D: – ¿Qué cantidad de dinero implicaría dicho alimentador?

GM: El último valor asignado que tenía esa obra era de 145 millones de pesos. La última actualización la hicimos en 2017, pero hay que tener en cuenta la cuestión económica de nuestro país, el dólar y la inflación, que impactan sobre los equipos. Generalmente, lo que refiere a media tensión es importado, muy poco se fabrica en el país, y es afectado por el precio del dólar, no tanto la mano de obra. Seguimos insistiendo con eso porque es lo único que nos va a permitir seguir creciendo en la ciudad, y lo estamos haciendo, también, a través del Estado Municipal, que tomó y recepcionó el tema muy bien, además de que lo ha gestionado a nivel nacional, en la Secretaría de Energía.

D: – Debido a esta falta de fondos, ¿se suele ir por detrás del crecimiento de la ciudad, en materia de planificación?

GM: La planificación va por delante, en realidad.

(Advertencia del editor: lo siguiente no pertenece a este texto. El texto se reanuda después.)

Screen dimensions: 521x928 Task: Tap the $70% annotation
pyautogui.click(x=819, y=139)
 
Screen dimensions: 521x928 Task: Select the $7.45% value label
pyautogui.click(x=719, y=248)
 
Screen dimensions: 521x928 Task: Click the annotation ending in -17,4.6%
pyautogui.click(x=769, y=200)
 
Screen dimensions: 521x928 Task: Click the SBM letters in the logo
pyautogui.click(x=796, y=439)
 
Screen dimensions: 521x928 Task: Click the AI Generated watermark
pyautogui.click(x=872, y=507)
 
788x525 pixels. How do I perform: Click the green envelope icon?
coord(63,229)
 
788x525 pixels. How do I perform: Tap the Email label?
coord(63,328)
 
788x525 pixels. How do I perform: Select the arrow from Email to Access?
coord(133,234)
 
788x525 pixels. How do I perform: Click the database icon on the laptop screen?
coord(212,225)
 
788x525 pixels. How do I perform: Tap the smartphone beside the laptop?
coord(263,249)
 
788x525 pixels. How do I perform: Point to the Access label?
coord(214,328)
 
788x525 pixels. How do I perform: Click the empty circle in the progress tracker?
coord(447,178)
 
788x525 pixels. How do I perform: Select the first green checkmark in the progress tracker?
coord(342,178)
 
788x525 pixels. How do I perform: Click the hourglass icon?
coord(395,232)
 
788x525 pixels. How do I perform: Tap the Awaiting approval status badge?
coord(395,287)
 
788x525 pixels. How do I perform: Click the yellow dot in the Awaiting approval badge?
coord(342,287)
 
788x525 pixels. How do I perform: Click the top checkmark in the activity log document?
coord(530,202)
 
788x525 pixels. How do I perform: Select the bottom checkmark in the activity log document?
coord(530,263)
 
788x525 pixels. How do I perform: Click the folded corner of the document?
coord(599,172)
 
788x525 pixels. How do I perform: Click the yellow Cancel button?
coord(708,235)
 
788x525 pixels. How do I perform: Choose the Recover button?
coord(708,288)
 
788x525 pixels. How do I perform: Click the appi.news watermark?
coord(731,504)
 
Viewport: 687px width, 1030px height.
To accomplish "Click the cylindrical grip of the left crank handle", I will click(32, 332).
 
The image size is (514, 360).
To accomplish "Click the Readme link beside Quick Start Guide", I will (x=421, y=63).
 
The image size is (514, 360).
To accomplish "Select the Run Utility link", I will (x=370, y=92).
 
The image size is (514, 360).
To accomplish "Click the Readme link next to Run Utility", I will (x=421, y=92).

Lo que va por detrás es la concreción de las obras. Es decir, nosotros esta obra la hemos solicitado en 2012, en 2011 habíamos empezado a gestionar con el desarrollo del proyecto y el pliego licitatorio. Se entregó a Provincia, se licitó, hubo tres o cuatro licitaciones fallidas a través del Ministerio de Infraestructura, teniendo en cuenta que es una obra que tiene 300 días de ejecución, o sea dos años, porque son dos tramos de tendido subterráneo de 33 kilovoltios y la concreción de una nueva Estación Transformadora de 10Mva, igual a la que está en este centro (por la sede de la Cooperativa de la calle Estivariz), que se sumarían a los 12Mva que tenemos hoy instalados en la zona sur. Entonces, cuando se genera la planificación, va por delante del problema, porque se tiene en cuenta los dos años de la concreción de obra, la adjudicación licitatoria y todos los tiempos. Pero si el Estado no responde en los tiempos justos, eso hace que se genere un ‘cuello de botella’, porque uno puede abastecer la demanda vegetativa, el crecimiento vegetativo de la ciudad, pero no del nuevo emprendimiento. Las factibilidades que se han dado hasta ese momento son las que podemos abastecer, resguardando al usuario que hoy tenemos y el crecimiento vegetativo. No vamos a poder desarrollar nuevos emprendimientos, eso sí.